Different dimensionality trends in the Landau damping of magnons in iron, cobalt and nickel: time dependent density functional study

TL;DR

This study uses ab initio time-dependent density functional theory to analyze how the Landau damping of magnons varies with dimensionality in iron, cobalt, and nickel, revealing opposite trends in Fe and Ni and weak effects in Co.

Contribution

It provides a detailed theoretical investigation of dimensionality effects on magnon damping in transition metals using advanced first-principles methods.

Findings

In Fe, reducing dimensionality decreases damping.

In Ni, reducing dimensionality increases damping.

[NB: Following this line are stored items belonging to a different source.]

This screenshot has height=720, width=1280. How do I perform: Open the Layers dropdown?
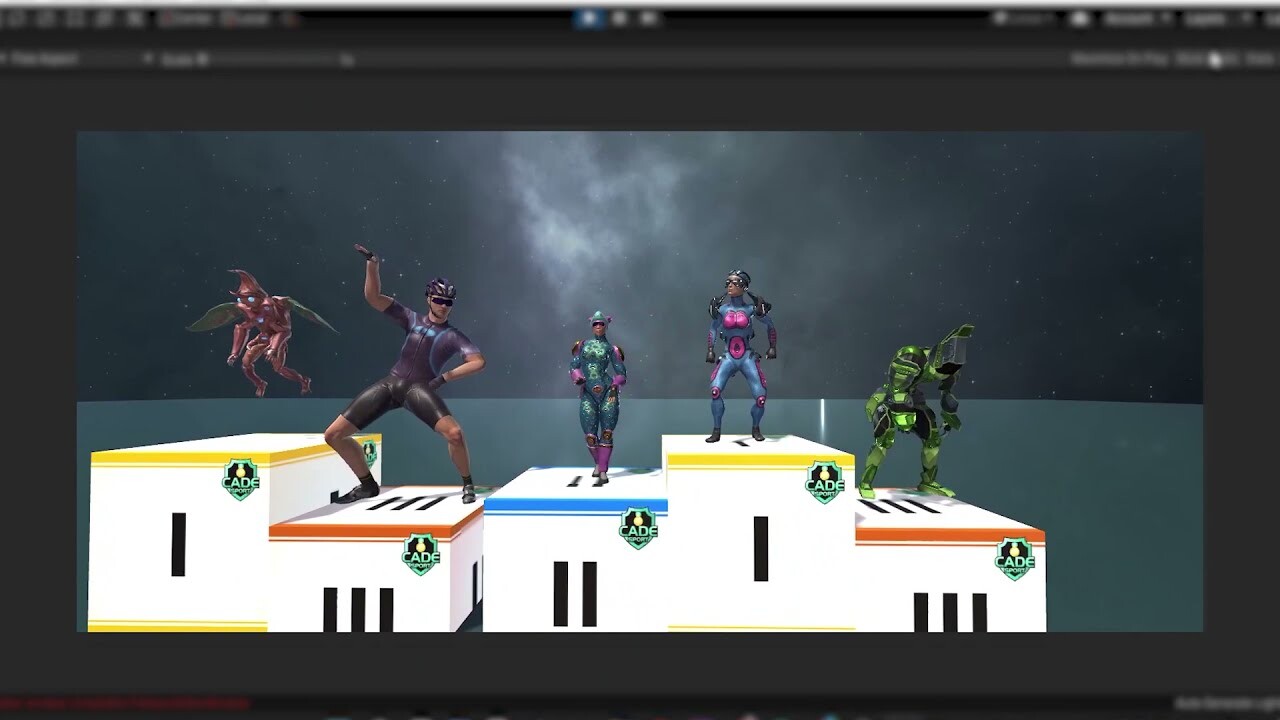[x=1205, y=17]
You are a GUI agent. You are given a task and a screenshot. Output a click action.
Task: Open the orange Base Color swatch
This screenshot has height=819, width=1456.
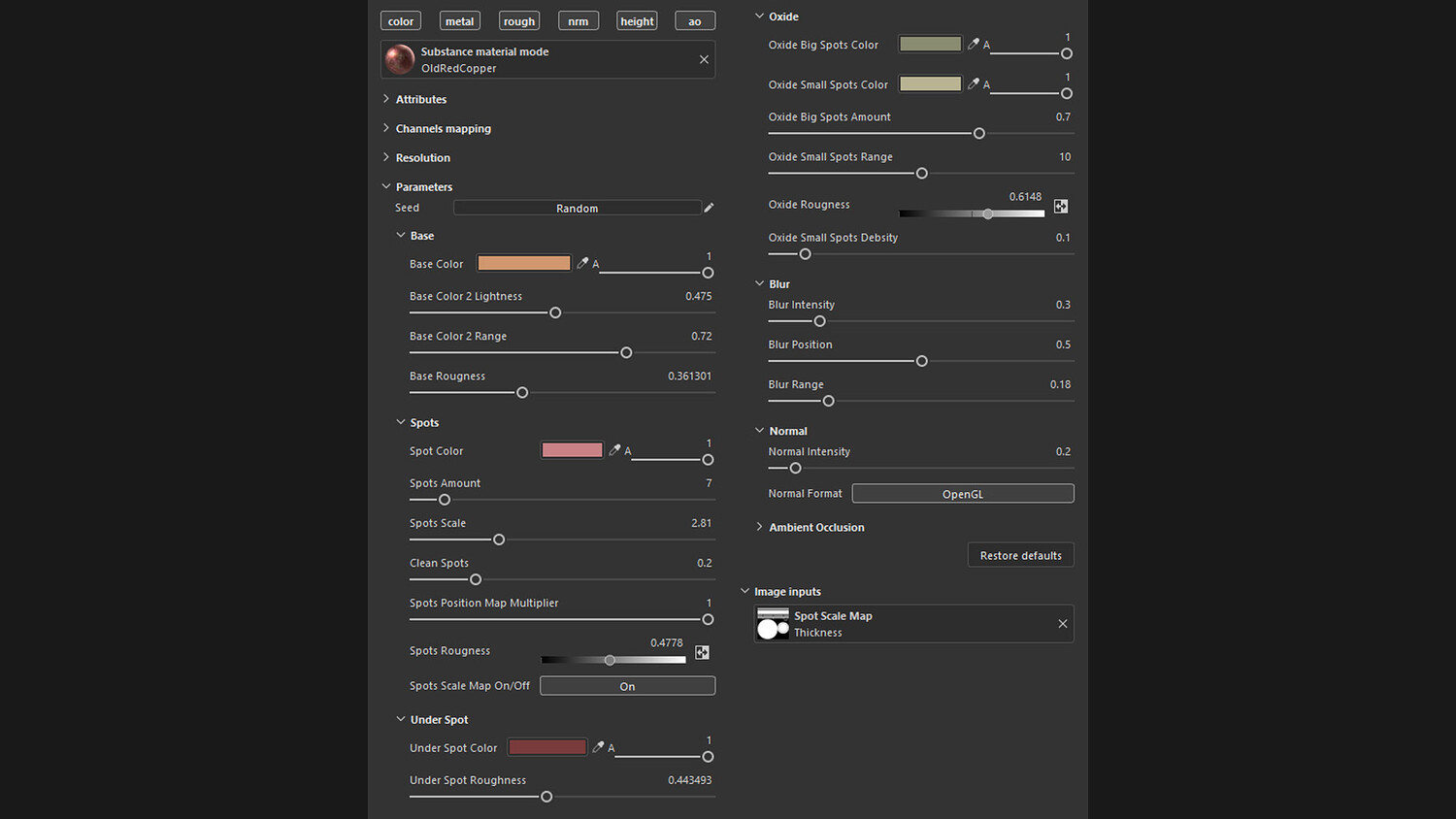pyautogui.click(x=524, y=263)
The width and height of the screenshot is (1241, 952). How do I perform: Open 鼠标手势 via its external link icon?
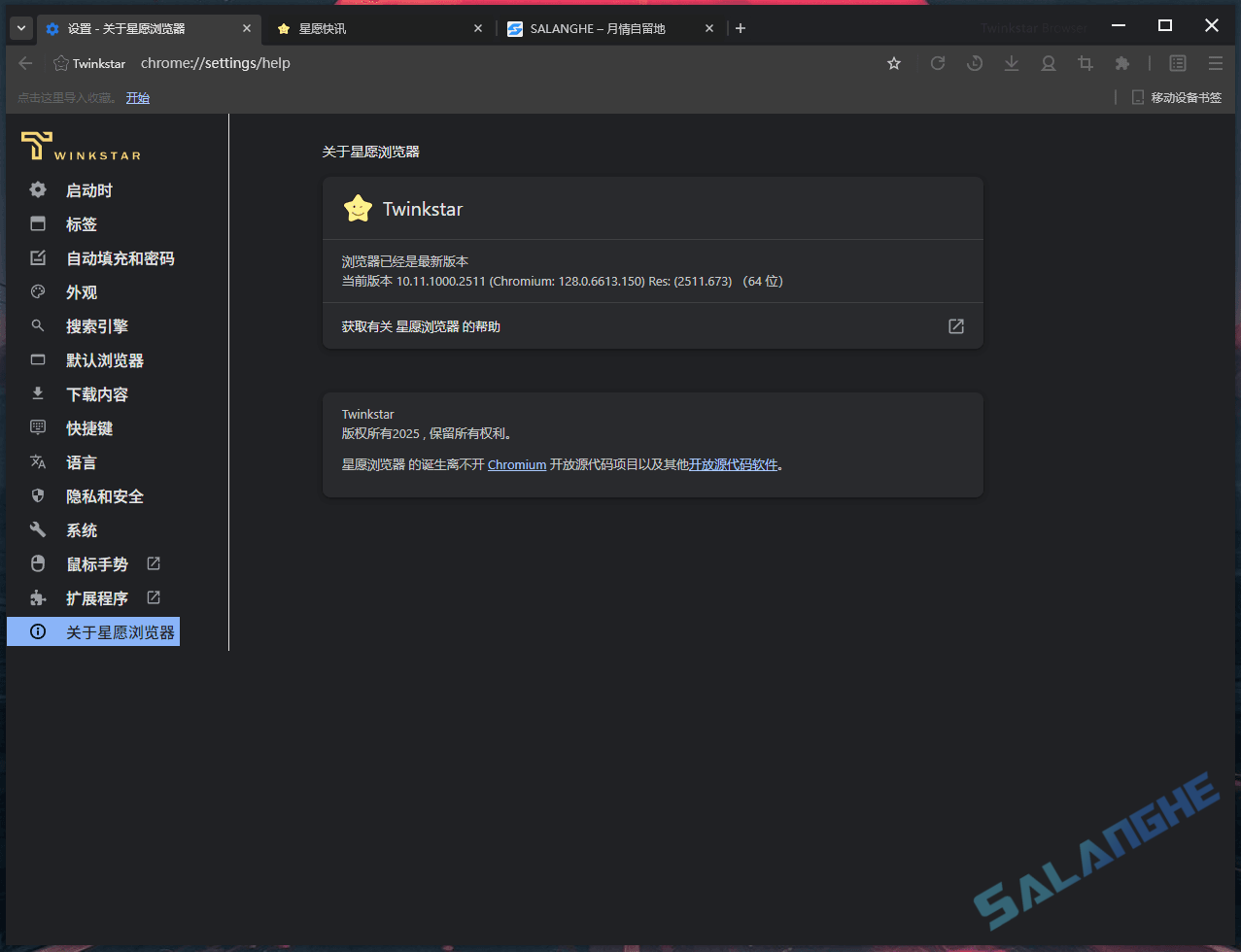tap(153, 563)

In Co, damping is weakly affected by dimensionality.

Abstract

We study the Landau damping of ferromagnetic magnons in Fe, Co, and Ni as the dimensionality of the system is reduced from three to two. We resort to the \textit{ab initio} linear response time dependent density functional theory in the adiabatic local spin density approximation. The numerical scheme is based on the Korringa-Kohn-Rostoker Green's function method. The key points of the theoretical approach and the implementation are discussed. We investigate the transition metals in three different forms: bulk phases, free-standing thin films and thin films supported on a nonmagnetic substrate. We demonstrate that the dimensionality trends in Fe and Ni are opposite: in Fe the transition from bulk bcc crystal to Fe/Cu(100) film reduces the damping whereas in Ni/Cu(100) film the attenuation increases compared to bulk fcc Ni. In Co, the strength of the damping depends relatively weakly on the sample dimensionality. We explain the difference in the trends on the basis of the underlying electronic structure. The influence of the substrate on the spin-wave damping is analyzed by employing Landau maps representing wave-vector resolved spectral density of the Stoner excitations.